No ano passado, a Secretaria de Direitos Humanos da Presidência da República anunciou a retomada das buscas pelos desaparecidos em meio às ossadas de Perus. Os ossos foram descobertos em uma vala clandestina em 1990, quando a investigação começou a cargo do médico legista Fortunato Badan Palhares, da Unicamp. Badan foi acusado de negligência pelos familiares e pelo Ministério Público Federal, que move um processo contra ele. Ainda no ano passado, especialistas da Equipe Argentina de Antropologia Forense inspecionaram as ossadas e denunciaram as más condições dos ossos, ameaçados por fungos entre outros problemas.
Em janeiro, o GLOBO informou que, 23 anos depois de descobertas, as ossadas voltariam a ser investigadas, desta vez pelo Grupo de Arqueologia e Antropologia Forense (GAAF) montado pelo governo, em parceria com antropólogos da Argentina e Peru, reconhecidos pelo trabalho de buscas e identificação de desaparecidos políticos da América Latina. Apesar da iniciativa, os familiares ficaram descontentes com a possibilidade de que o trabalho forense fosse realizado nas dependências do Instituto Médico Legal (IML) de São Paulo.
- O IML trabalhou no sentido de ocultar os cadáveres (durante a ditadura). Nunca veio a público pedir desculpas por isso. Ele também está sendo processado por negligência pelo Ministério Público Federal- justificou Amélia de Almeida Teles, da comissão de familiares.
A comissão pediu a ajuda da ministra de Política para Mulheres, Eleonora Menicucci, médica e ex-dirigente da Unifesp. Ex-presa política, Eleonora abriu o diálogo com a universidade, que na quarta-feira fechou um protocolo de intenções com a Secretaria de Direitos Humanos da Presidência da República. A articulação entre o governo e a Unifesp contou ainda com a mediação da Comissão Estadual da Verdade de São Paulo.
- Retomamos a esperança de que, enfim, esse trabalho de reconhecimento das ossadas será feito. Há dez anos, as ossadas estão no cemitério do Araçá.

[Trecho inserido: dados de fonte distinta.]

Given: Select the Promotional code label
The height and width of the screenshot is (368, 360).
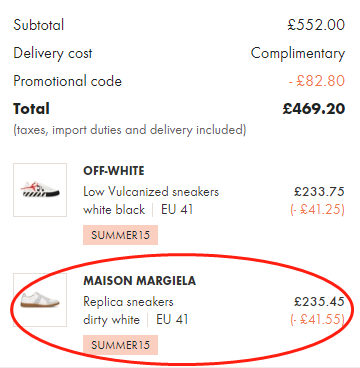Looking at the screenshot, I should tap(68, 81).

A Unifesp é um espaço seguro para que o trabalho dos peritos seja realizado e também para que essa equipe de antropologia forense seja de fato criada - disse Amelia Teles.
Segundo a representante da comissão, às 1049 ossadas foram somados restos mortais de duas guerrilheiras do Araguaia, uma delas identificada (Maria Lucia Petit), e ossadas do cemitério municipal do Campo Grande. No entanto, além de Maria Lúcia Petit, até agora foram identificados poucos desaparecidos: Frederico Eduardo Mayr, Dênis Casemiro, Sonia Moraes, Antonio Carlos Bicalho Lana, Helber José Gomes Goulart, Flavio de Carvalho Molina, Luiz José da Cunha, Miguel Sabat Nuet, Manoel Lisboa de Moura e Emanuel Bezerra dos Santos.
A Secretaria de Direitos Humanos da Presidência assinou o protocolo com a Unifesp, agradando aos familiares, mas ainda não bateu o martelo. Vai submeter a proposta aos parceiros que compõem a comissão criada para acompanhar as investigações, incluindo a prefeitura de São Paulo e o Ministério Público Federal.